Supplied entries:
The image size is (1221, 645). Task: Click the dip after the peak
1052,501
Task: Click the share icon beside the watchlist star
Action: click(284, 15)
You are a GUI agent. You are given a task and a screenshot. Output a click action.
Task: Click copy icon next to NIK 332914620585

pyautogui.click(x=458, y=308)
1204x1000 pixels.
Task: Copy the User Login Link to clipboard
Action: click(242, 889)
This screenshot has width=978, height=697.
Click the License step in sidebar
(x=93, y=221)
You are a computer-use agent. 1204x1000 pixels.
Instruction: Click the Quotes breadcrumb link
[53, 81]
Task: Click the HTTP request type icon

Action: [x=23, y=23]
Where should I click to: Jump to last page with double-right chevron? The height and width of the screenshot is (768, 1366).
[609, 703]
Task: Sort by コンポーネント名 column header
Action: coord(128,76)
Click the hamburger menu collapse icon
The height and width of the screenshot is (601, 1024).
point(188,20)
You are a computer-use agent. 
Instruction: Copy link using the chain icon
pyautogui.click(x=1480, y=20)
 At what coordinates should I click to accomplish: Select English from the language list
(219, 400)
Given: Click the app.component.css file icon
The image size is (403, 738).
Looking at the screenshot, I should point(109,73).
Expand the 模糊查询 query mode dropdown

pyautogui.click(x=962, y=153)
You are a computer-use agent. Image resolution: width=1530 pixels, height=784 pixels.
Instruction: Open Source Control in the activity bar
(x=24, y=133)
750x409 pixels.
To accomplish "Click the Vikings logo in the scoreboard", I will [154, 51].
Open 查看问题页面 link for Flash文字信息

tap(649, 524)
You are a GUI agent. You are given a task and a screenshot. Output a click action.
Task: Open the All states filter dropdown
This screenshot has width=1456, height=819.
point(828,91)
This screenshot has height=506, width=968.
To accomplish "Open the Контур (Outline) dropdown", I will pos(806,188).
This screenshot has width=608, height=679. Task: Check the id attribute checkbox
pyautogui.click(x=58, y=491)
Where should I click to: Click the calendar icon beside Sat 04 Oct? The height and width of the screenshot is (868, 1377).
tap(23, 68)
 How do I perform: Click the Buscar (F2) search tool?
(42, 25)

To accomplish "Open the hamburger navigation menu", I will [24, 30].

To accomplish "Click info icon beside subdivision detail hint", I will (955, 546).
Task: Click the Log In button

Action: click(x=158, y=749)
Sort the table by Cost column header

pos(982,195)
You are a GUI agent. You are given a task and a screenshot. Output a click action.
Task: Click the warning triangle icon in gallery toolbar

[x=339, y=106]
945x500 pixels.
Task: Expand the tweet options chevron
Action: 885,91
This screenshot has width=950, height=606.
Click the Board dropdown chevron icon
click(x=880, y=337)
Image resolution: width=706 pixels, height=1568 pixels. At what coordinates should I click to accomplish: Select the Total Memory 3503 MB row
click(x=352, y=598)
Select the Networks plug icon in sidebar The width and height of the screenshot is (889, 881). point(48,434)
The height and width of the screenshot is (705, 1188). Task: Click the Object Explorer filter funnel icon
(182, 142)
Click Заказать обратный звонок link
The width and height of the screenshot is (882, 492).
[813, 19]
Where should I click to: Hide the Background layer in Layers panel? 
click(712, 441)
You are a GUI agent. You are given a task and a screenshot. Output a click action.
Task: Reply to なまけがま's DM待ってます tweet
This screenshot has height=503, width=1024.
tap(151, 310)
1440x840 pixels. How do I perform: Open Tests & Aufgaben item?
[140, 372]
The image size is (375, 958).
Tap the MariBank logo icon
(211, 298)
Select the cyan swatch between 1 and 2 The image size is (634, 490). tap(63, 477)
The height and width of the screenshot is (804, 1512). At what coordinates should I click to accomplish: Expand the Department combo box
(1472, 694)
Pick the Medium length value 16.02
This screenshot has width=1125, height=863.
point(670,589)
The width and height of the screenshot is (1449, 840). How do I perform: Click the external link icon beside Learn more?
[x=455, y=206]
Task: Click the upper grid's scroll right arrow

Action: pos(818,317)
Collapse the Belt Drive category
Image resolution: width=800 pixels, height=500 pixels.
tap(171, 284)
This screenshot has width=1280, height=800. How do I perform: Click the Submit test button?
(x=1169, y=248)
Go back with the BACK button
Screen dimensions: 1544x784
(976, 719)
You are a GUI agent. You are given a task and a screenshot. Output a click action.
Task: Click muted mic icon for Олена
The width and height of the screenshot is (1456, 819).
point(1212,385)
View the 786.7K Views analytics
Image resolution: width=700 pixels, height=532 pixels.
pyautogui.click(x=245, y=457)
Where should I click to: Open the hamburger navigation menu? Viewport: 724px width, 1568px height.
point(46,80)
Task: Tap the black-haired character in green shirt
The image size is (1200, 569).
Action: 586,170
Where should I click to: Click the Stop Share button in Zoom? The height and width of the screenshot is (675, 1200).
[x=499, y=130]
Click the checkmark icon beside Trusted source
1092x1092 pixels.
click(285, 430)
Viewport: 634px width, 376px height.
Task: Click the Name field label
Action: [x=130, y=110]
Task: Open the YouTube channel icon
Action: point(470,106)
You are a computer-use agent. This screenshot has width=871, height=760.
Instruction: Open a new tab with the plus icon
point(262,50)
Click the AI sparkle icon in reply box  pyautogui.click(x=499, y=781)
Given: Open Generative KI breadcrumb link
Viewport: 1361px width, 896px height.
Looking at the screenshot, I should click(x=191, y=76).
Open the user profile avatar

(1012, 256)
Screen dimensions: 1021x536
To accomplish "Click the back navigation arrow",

Written exercise: Tally the lines of the listing that contain the word "right", treating uppercase and lowercase as different, and give only the number.

Task response: 2